BANGOR — Northern Light Eastern Maine Medical Center is opening a donor milk depot in partnership with Mothers’ Milk Bank Northeast. The new depot, the first in the Bangor area, planned to receive milk donations beginning June 6 thanks to funding for a freezer to store the breast milk by Northern Light Eastern Maine Medical Center’s Children’s Miracle Network Hospitals’ program. 

A donor human milk depot is a community location where donors who have completed the screening process can drop off milk for shipment to Mothers’ Milk Bank Northeast. Currently, there are six milk depots in Maine, from Portland to Belfast. The newly added seventh depot is located in the Northern Light Family Medicine and Residency practice at 895 Union St. in Bangor.  

“The presence of a milk depot signifies a deep commitment to the health and well-being of the most vulnerable members of the community – the fragile babies whose lives depend on safe, pasteurized donor milk,” explains Dr. Duska Thurston of Northern Light Family Medicine. “We are delighted to partner with Mothers’ Milk Bank Northeast to serve the community in this way.” 

A milk bank collects milk from mothers who have more milk than their babies need. Their staff screens donors, then pasteurizes and tests the milk. After those steps, they dispense it to babies who need additional milk. Milk banks across the country are experiencing steep increases in demand due the baby formula shortage the nation is facing. Mothers’ Milk Bank Northeast saw an increase in demand of 20 percent from 2020 to 2021. 
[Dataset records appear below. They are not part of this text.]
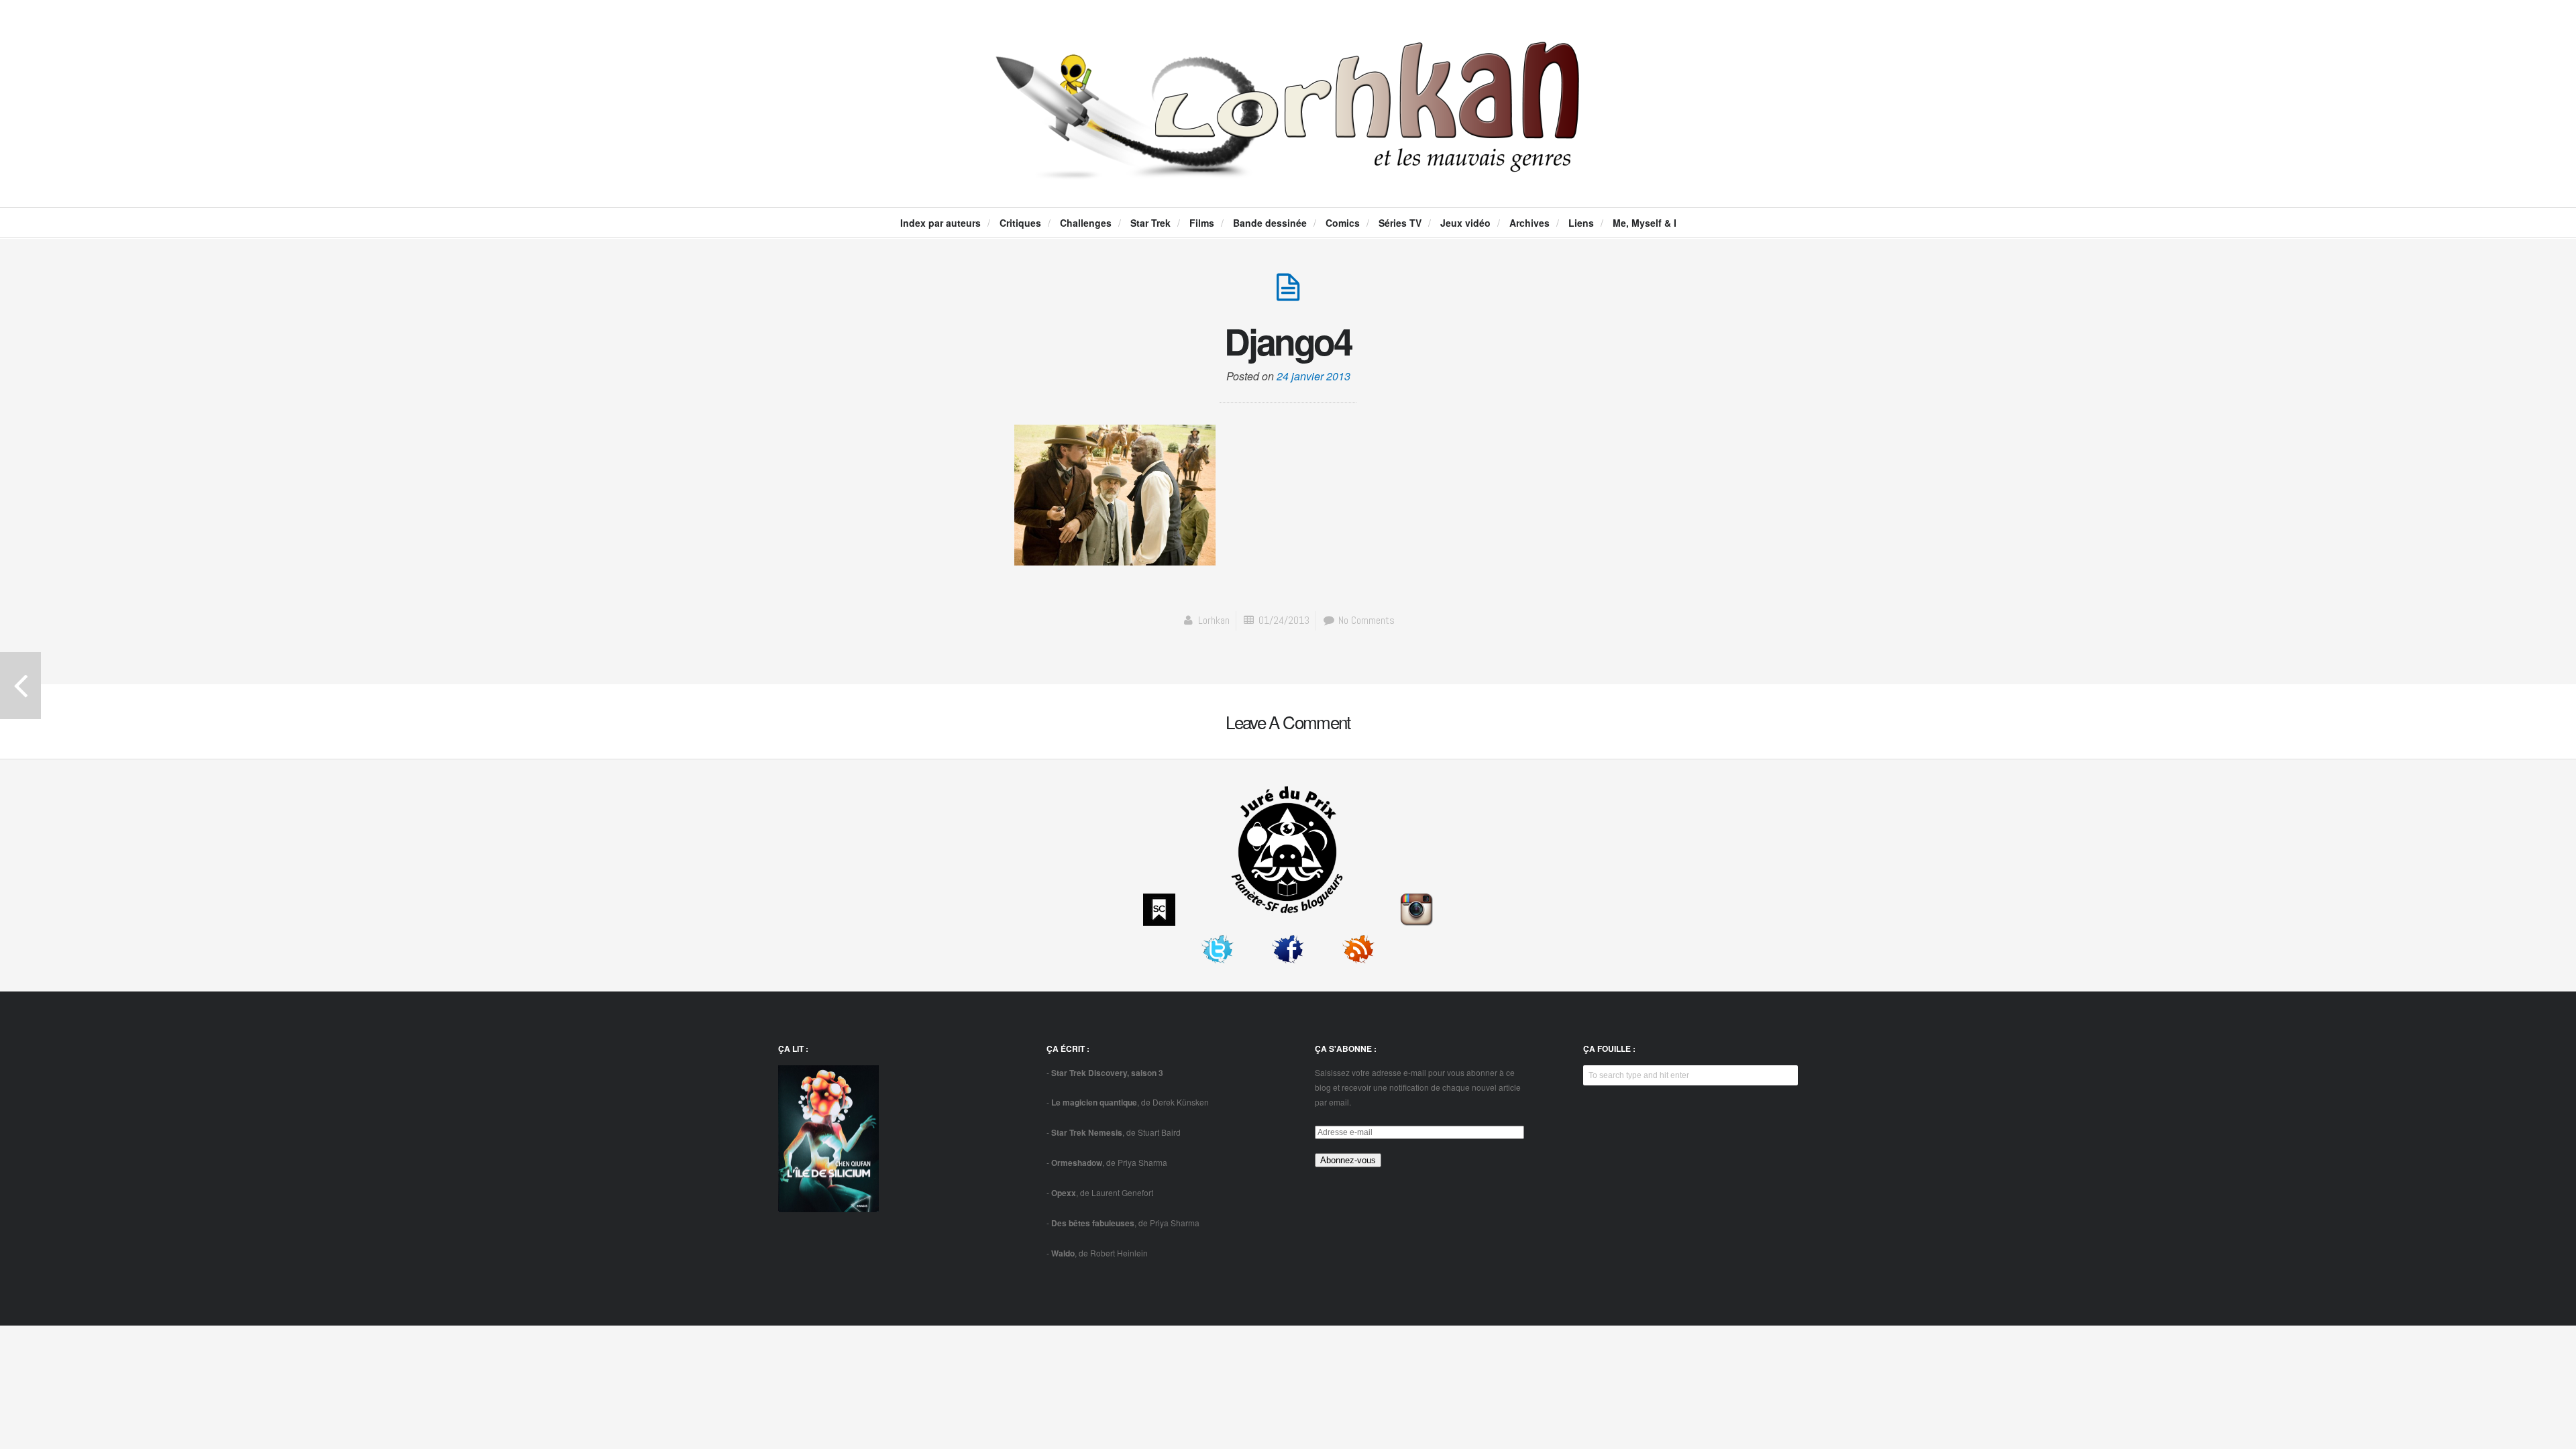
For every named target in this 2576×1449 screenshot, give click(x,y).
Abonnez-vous (1348, 1160)
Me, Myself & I (1644, 222)
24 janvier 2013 (1313, 376)
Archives (1529, 222)
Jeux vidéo (1465, 222)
“We exist to help babies thrive and are dedicated to stewarding safe, compassionate connections between families who have an abundance of milk and those with need,” said Deborah Youngblood, executive director of Mothers’ Milk Bank Northeast. “We are working hard to grow as demand increases and this partnership with Northern Light is a wonderful way for us to continue to serve the Maine community.”  

Donor milk depots increase the supply of milk by raising awareness about the need for milk donors within the local community. 

Donor milk has become the standard supplement to mothers’ milk for preterm infants in neonatal intensive care units. An increasing number of hospitals will use donor milk in special care nurseries and well-baby units when babies need a supplement to their mothers’ own milk. Outpatients can also receive donor milk by prescription.